Reading passage:
I walked first to Krua Lao, an upmarket, slightly touristy Lao restaurant near the That Dam and the American Embassy. But they were closed. From there I walked over to the Patuxai – the Vertical Runway. Legend has it that this version of the Arc de Triomphe – modified with a Lao flourish slopped onto the top – was created with funds and cement originally intended for a new airport runway. Be that as it may, it is something I had to stop by and see again while I was in the neighborhood.

What I was looking for was Le Na Dao, a longstanding Lao French restaurant that I had passed by some years before, with a fairly loyal following. I found it, conveniently located next to Le Parasol Blanc, that wonderful rambling hotel that is located just a little too far out of the thick of things. I say “convenient” as it appeared that Le Na Dao was closed, and the kind people at the Parasol were able to confirm this for me. It would be worth more than my life for me to have dragged Yoonhi and the vermin over here just to be turned around.

Disconsolate, I headed home. But, I was happy to see, I was not without options. Near to the Morning Market was an interesting looking little place – Le Grillot. This, I decided, would be dinner for Yoonhi and I. It had a certain charm from the outside, and, of great importance, they took MasterCard, which would allow us to husband our dwindling hard cash resources.

Yoonhi agreed readily enough, and we turned the children loose on the room service menu. The two of us dressed, and walked the five minute trek over to Le Grillot, taking in the evening ambience of outdoor pool tables, glowing tv screens playing Thai soap operas, and motos belching out fumes.

Data segment:
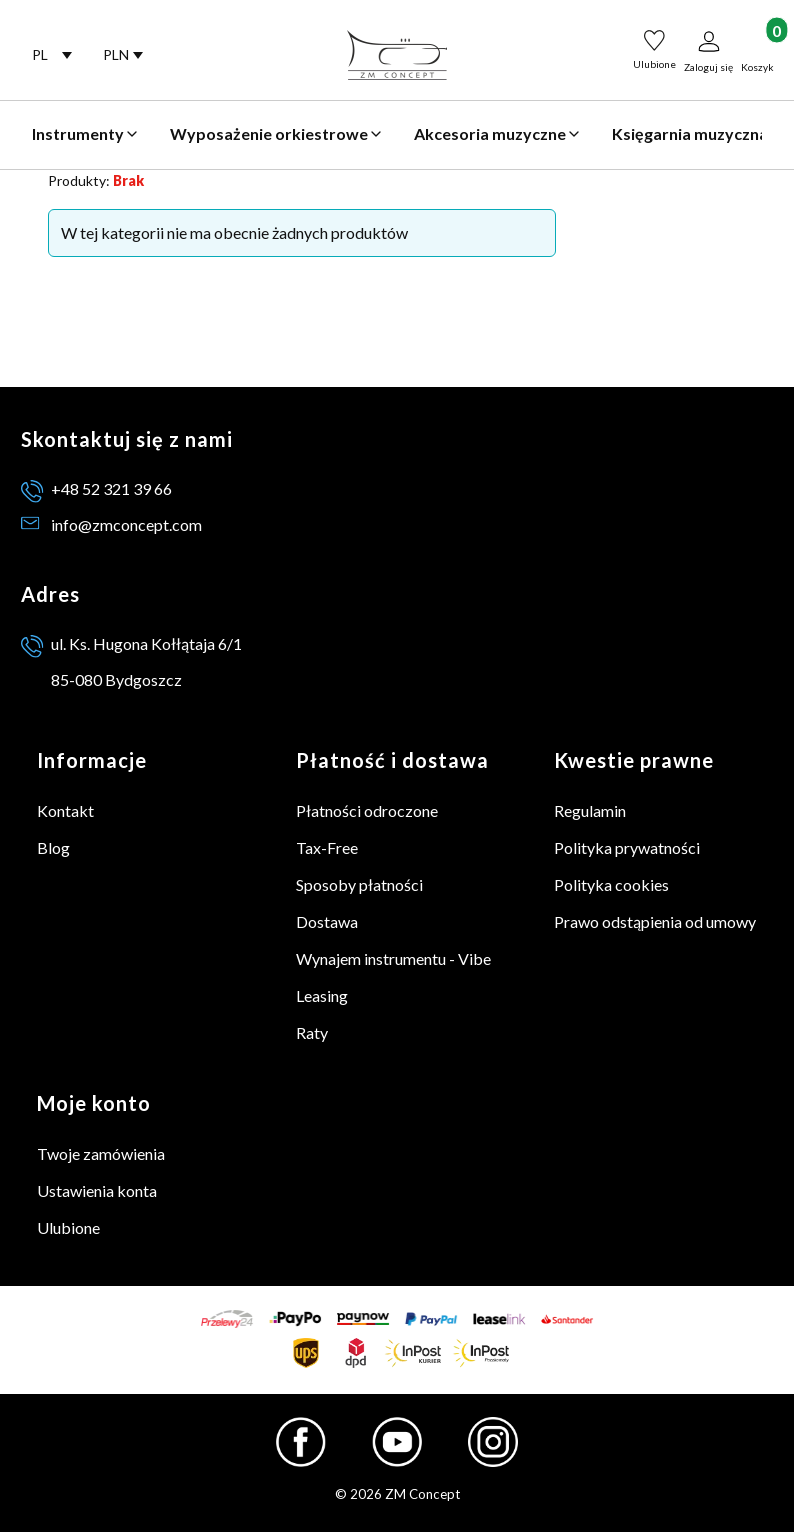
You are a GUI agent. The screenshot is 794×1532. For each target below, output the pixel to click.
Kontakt (65, 810)
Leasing (322, 995)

Task directions: Print the passage about the evening search for a restaurant word for word, starting with "What I was looking" and going on through "be turned around.".

Task solution:
What I was looking for was Le Na Dao, a longstanding Lao French restaurant that I had passed by some years before, with a fairly loyal following. I found it, conveniently located next to Le Parasol Blanc, that wonderful rambling hotel that is located just a little too far out of the thick of things. I say “convenient” as it appeared that Le Na Dao was closed, and the kind people at the Parasol were able to confirm this for me. It would be worth more than my life for me to have dragged Yoonhi and the vermin over here just to be turned around.